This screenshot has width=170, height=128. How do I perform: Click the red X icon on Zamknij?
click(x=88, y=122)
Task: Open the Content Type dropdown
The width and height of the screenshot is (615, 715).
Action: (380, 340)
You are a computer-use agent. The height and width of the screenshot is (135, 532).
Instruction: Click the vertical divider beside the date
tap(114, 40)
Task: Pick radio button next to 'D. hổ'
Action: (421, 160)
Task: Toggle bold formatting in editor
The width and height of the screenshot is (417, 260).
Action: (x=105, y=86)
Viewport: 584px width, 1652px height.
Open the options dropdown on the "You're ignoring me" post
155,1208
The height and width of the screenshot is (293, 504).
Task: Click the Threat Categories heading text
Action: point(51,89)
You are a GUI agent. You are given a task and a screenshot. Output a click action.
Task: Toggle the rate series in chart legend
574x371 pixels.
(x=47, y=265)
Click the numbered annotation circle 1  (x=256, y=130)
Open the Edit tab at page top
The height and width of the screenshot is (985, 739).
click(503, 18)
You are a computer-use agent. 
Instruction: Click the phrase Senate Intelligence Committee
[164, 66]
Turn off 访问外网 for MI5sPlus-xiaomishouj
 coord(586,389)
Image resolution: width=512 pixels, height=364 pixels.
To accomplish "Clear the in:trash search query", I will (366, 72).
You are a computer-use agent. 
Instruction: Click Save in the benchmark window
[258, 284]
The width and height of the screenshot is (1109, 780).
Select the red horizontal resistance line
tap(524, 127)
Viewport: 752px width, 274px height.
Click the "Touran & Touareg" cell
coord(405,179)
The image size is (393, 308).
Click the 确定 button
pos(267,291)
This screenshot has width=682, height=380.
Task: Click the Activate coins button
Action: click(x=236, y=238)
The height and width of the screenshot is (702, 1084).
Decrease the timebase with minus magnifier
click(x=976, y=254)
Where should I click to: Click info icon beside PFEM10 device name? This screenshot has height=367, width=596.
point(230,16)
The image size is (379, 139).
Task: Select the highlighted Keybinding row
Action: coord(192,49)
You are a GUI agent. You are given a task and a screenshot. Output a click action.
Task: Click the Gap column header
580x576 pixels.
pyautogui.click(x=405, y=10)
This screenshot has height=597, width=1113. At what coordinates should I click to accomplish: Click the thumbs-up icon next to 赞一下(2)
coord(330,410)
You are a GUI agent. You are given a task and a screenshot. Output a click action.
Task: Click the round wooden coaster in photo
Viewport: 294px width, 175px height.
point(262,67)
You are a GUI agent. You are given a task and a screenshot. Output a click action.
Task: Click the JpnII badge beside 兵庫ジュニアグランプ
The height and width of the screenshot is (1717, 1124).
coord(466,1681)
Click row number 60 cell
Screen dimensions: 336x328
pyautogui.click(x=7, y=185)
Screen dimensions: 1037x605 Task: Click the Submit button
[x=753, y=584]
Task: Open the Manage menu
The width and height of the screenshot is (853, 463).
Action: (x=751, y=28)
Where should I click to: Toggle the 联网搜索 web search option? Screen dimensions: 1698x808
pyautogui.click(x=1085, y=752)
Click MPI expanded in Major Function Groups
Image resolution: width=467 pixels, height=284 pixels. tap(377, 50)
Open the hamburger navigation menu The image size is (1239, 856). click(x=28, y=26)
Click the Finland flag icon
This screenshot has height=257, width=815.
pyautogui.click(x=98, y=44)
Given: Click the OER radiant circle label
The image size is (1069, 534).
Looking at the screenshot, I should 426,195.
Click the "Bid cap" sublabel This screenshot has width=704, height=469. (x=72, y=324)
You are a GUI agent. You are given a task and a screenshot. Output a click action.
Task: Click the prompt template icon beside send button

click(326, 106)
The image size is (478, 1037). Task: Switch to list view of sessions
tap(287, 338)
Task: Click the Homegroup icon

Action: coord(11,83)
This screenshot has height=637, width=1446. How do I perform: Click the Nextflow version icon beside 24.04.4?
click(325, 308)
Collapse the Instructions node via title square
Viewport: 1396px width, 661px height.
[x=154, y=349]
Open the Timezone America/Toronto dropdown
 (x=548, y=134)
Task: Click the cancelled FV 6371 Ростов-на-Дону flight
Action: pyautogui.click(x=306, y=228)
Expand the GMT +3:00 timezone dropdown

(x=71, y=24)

- [DIRECTIONS]:
Count how many lines in the listing above contain the word "search", treating uppercase and lowercase as different. Reply with only that number.

- [FULL OUTPUT]:
2